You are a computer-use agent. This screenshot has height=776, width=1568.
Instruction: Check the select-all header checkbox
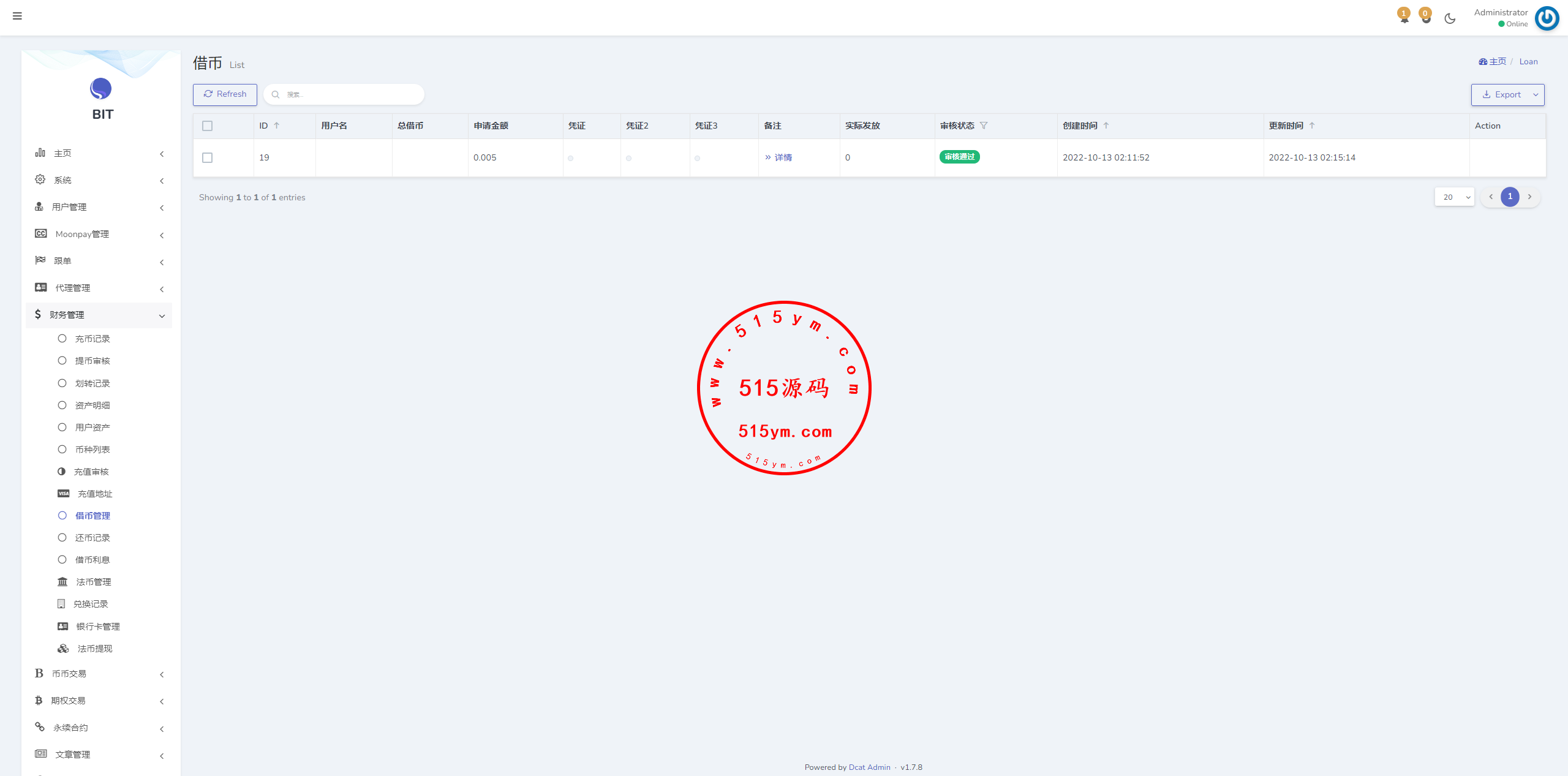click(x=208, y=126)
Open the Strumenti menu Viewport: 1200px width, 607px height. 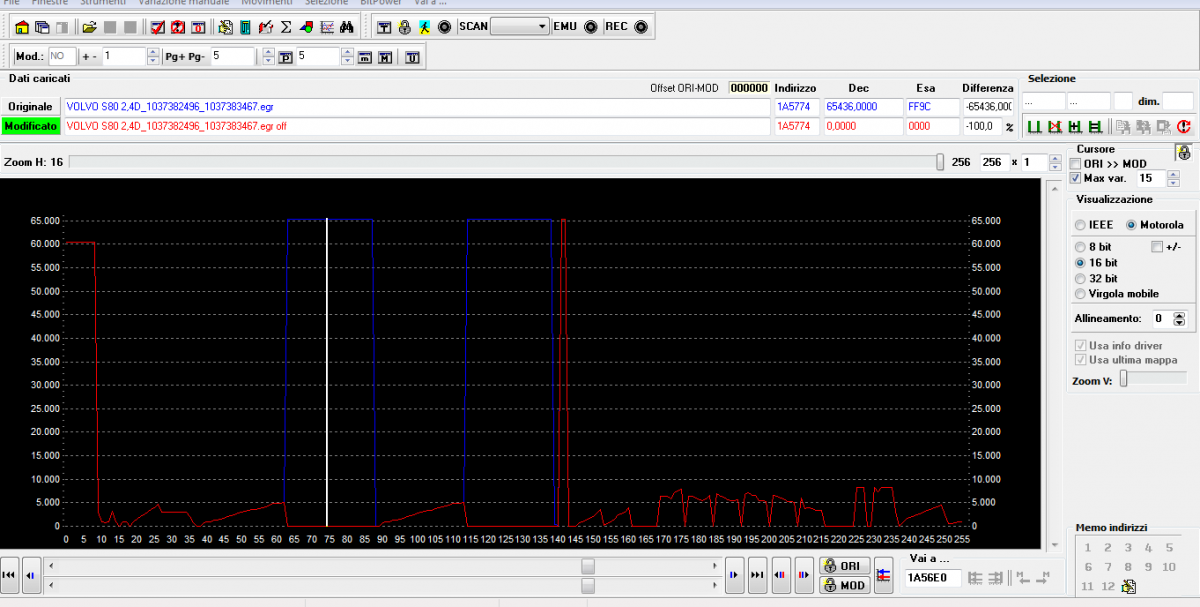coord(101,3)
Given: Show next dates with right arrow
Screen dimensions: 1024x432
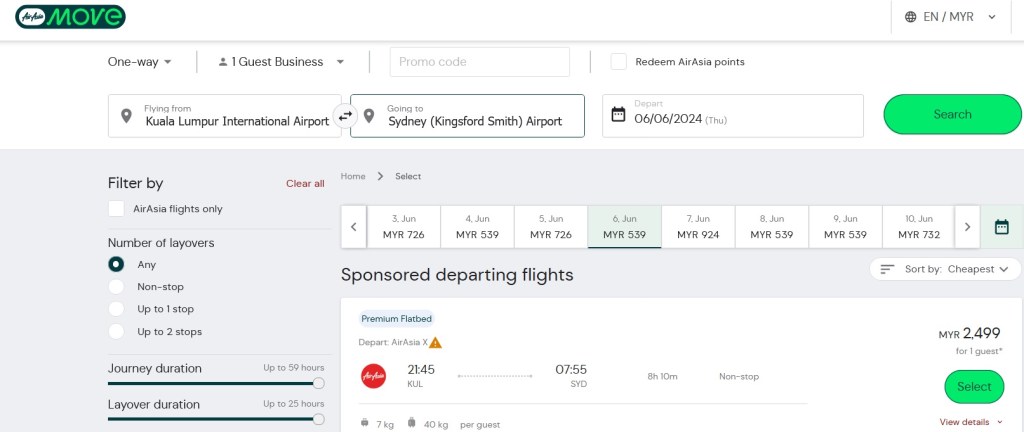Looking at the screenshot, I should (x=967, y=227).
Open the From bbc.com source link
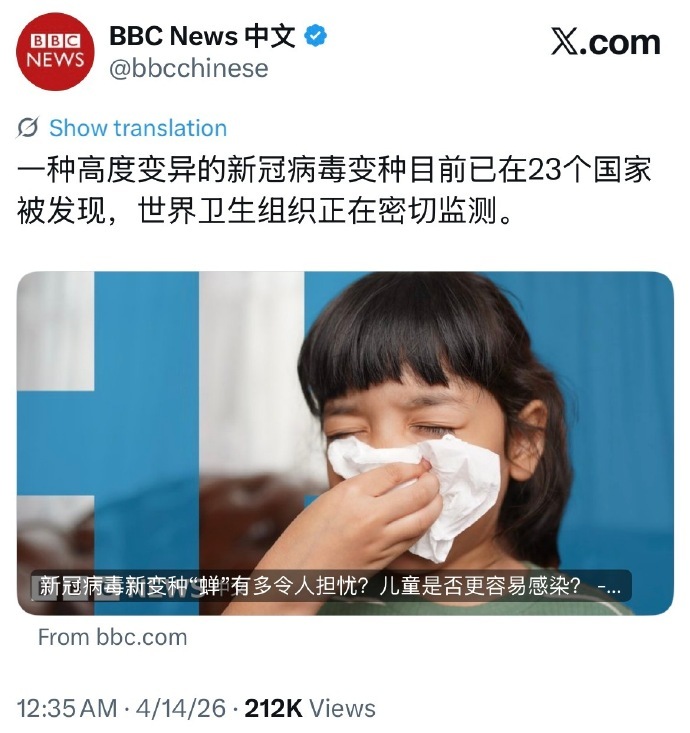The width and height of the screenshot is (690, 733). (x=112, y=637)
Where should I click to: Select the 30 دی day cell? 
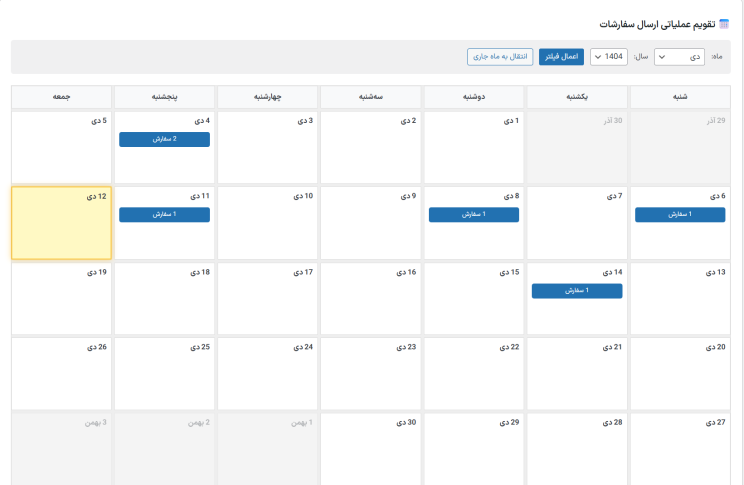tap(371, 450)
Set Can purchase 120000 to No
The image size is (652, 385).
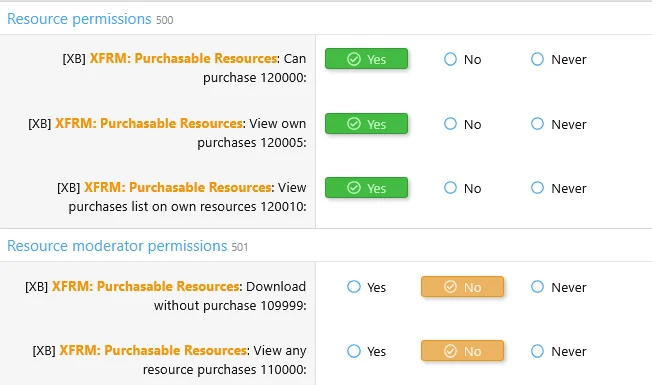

WHAT THIS TASK INVOLVES.
Transcribe the lines verbatim, starting at the line that contains "Where should I" and continuing through the last of the lines. Omit the pictures from your answer.

RESPONSE.
Where should I click to: Select the 30 دی day cell? 
tap(371, 450)
Set Can purchase 120000 to No
The image size is (652, 385).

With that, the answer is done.